Exercise goal » With the records in front of you, set every one of them down exactly.

Extracted records »
::::::

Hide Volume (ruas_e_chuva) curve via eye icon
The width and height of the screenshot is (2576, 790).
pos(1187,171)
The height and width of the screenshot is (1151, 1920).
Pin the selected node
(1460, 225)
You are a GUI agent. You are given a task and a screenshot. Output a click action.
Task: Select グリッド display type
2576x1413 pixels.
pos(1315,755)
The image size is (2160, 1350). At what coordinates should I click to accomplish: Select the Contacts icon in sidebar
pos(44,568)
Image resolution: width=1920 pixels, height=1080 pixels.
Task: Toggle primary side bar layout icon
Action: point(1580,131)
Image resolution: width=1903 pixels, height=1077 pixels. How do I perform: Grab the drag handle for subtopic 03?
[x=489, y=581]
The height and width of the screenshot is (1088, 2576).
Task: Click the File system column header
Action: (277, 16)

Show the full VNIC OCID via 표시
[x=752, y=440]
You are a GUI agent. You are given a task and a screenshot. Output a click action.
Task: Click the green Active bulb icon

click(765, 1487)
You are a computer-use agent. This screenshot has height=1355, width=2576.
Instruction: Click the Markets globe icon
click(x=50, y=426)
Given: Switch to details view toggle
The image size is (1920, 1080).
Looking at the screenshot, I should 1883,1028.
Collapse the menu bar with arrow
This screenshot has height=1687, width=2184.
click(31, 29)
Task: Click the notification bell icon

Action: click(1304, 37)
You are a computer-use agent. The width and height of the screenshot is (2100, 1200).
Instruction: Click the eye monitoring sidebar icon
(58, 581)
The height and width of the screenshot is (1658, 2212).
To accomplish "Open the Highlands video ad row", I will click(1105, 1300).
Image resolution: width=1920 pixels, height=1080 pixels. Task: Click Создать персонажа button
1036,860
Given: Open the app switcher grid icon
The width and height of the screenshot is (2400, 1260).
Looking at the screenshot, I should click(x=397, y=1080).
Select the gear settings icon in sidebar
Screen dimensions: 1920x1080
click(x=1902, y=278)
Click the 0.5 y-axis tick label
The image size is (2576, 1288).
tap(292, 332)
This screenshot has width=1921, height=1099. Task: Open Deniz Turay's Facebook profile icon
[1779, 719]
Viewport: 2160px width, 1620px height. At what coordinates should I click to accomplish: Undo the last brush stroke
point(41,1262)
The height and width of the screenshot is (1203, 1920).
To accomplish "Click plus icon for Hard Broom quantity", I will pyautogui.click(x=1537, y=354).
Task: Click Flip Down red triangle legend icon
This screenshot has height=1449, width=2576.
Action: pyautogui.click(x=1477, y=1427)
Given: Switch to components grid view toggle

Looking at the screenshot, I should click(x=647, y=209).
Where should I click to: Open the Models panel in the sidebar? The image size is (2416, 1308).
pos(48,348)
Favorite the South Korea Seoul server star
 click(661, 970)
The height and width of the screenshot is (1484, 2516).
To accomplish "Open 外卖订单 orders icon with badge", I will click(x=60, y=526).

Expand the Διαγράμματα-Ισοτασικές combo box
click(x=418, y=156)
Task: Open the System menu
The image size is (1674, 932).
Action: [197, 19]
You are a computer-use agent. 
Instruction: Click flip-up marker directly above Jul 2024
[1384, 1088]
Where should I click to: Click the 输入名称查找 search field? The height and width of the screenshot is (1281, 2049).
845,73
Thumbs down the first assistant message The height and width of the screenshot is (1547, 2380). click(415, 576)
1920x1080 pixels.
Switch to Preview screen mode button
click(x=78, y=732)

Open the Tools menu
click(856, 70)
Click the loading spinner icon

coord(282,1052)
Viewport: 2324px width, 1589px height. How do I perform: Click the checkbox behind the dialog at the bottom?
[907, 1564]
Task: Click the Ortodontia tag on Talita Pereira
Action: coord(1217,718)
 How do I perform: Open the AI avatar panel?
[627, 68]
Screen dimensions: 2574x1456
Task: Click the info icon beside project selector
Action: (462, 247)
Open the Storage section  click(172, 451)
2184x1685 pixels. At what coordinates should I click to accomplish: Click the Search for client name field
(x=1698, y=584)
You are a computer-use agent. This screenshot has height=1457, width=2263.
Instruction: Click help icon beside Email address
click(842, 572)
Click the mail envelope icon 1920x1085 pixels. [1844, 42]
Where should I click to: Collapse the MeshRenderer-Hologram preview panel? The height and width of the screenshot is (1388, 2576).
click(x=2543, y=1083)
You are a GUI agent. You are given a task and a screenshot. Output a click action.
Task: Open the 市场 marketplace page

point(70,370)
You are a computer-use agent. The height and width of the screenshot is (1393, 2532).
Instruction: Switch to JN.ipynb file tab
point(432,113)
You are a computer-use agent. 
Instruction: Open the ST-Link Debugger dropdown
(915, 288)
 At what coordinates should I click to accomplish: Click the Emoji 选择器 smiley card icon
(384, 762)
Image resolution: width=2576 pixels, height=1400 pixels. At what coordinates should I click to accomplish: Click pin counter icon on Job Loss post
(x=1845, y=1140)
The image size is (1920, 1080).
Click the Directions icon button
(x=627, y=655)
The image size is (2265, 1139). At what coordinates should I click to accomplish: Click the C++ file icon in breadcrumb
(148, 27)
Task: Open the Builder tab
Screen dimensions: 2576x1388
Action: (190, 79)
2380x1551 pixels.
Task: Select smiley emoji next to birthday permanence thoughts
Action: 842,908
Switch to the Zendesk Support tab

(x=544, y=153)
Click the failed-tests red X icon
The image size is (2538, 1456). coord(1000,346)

::::::

Answer section »
Hide Volume (ruas_e_chuva) curve via eye icon
The width and height of the screenshot is (2576, 790).
pos(1187,171)
The height and width of the screenshot is (1151, 1920).
Pin the selected node
(1460, 225)
You are a GUI agent. You are given a task and a screenshot. Output a click action.
Task: Select グリッド display type
2576x1413 pixels.
pos(1315,755)
The image size is (2160, 1350). At what coordinates should I click to accomplish: Select the Contacts icon in sidebar
pos(44,568)
Image resolution: width=1920 pixels, height=1080 pixels.
Task: Toggle primary side bar layout icon
Action: point(1580,131)
Image resolution: width=1903 pixels, height=1077 pixels. How do I perform: Grab the drag handle for subtopic 03?
[x=489, y=581]
The height and width of the screenshot is (1088, 2576).
Task: Click the File system column header
Action: (277, 16)

Show the full VNIC OCID via 표시
[x=752, y=440]
You are a GUI agent. You are given a task and a screenshot. Output a click action.
Task: Click the green Active bulb icon

click(765, 1487)
You are a computer-use agent. This screenshot has height=1355, width=2576.
Instruction: Click the Markets globe icon
click(x=50, y=426)
Given: Switch to details view toggle
The image size is (1920, 1080).
Looking at the screenshot, I should 1883,1028.
Collapse the menu bar with arrow
This screenshot has height=1687, width=2184.
click(31, 29)
Task: Click the notification bell icon

Action: click(1304, 37)
You are a computer-use agent. The width and height of the screenshot is (2100, 1200).
Instruction: Click the eye monitoring sidebar icon
(58, 581)
The height and width of the screenshot is (1658, 2212).
To accomplish "Open the Highlands video ad row", I will click(1105, 1300).
Image resolution: width=1920 pixels, height=1080 pixels. Task: Click Создать персонажа button
1036,860
Given: Open the app switcher grid icon
The width and height of the screenshot is (2400, 1260).
Looking at the screenshot, I should click(x=397, y=1080).
Select the gear settings icon in sidebar
Screen dimensions: 1920x1080
click(x=1902, y=278)
Click the 0.5 y-axis tick label
The image size is (2576, 1288).
tap(292, 332)
This screenshot has width=1921, height=1099. Task: Open Deniz Turay's Facebook profile icon
[1779, 719]
Viewport: 2160px width, 1620px height. At what coordinates should I click to accomplish: Undo the last brush stroke
point(41,1262)
The height and width of the screenshot is (1203, 1920).
To accomplish "Click plus icon for Hard Broom quantity", I will pyautogui.click(x=1537, y=354).
Task: Click Flip Down red triangle legend icon
This screenshot has height=1449, width=2576.
Action: pyautogui.click(x=1477, y=1427)
Given: Switch to components grid view toggle

Looking at the screenshot, I should click(x=647, y=209).
Where should I click to: Open the Models panel in the sidebar? The image size is (2416, 1308).
pos(48,348)
Favorite the South Korea Seoul server star
 click(661, 970)
The height and width of the screenshot is (1484, 2516).
To accomplish "Open 外卖订单 orders icon with badge", I will click(x=60, y=526).

Expand the Διαγράμματα-Ισοτασικές combo box
click(x=418, y=156)
Task: Open the System menu
The image size is (1674, 932).
Action: [197, 19]
You are a computer-use agent. 
Instruction: Click flip-up marker directly above Jul 2024
[1384, 1088]
Where should I click to: Click the 输入名称查找 search field? The height and width of the screenshot is (1281, 2049).
845,73
Thumbs down the first assistant message The height and width of the screenshot is (1547, 2380). click(415, 576)
1920x1080 pixels.
Switch to Preview screen mode button
click(x=78, y=732)

Open the Tools menu
click(856, 70)
Click the loading spinner icon

coord(282,1052)
Viewport: 2324px width, 1589px height. How do I perform: Click the checkbox behind the dialog at the bottom?
[907, 1564]
Task: Click the Ortodontia tag on Talita Pereira
Action: coord(1217,718)
 How do I perform: Open the AI avatar panel?
[627, 68]
Screen dimensions: 2574x1456
Task: Click the info icon beside project selector
Action: (462, 247)
Open the Storage section  click(172, 451)
2184x1685 pixels. At what coordinates should I click to accomplish: Click the Search for client name field
(x=1698, y=584)
You are a computer-use agent. This screenshot has height=1457, width=2263.
Instruction: Click help icon beside Email address
click(842, 572)
Click the mail envelope icon 1920x1085 pixels. [1844, 42]
Where should I click to: Collapse the MeshRenderer-Hologram preview panel? The height and width of the screenshot is (1388, 2576).
click(x=2543, y=1083)
You are a GUI agent. You are given a task and a screenshot. Output a click action.
Task: Open the 市场 marketplace page

point(70,370)
You are a computer-use agent. The height and width of the screenshot is (1393, 2532).
Instruction: Switch to JN.ipynb file tab
point(432,113)
You are a computer-use agent. 
Instruction: Open the ST-Link Debugger dropdown
(915, 288)
 At what coordinates should I click to accomplish: Click the Emoji 选择器 smiley card icon
(384, 762)
Image resolution: width=2576 pixels, height=1400 pixels. At what coordinates should I click to accomplish: Click pin counter icon on Job Loss post
(x=1845, y=1140)
The image size is (1920, 1080).
Click the Directions icon button
(x=627, y=655)
The image size is (2265, 1139). At what coordinates should I click to accomplish: Click the C++ file icon in breadcrumb
(148, 27)
Task: Open the Builder tab
Screen dimensions: 2576x1388
Action: (190, 79)
2380x1551 pixels.
Task: Select smiley emoji next to birthday permanence thoughts
Action: 842,908
Switch to the Zendesk Support tab

(x=544, y=153)
Click the failed-tests red X icon
The image size is (2538, 1456). coord(1000,346)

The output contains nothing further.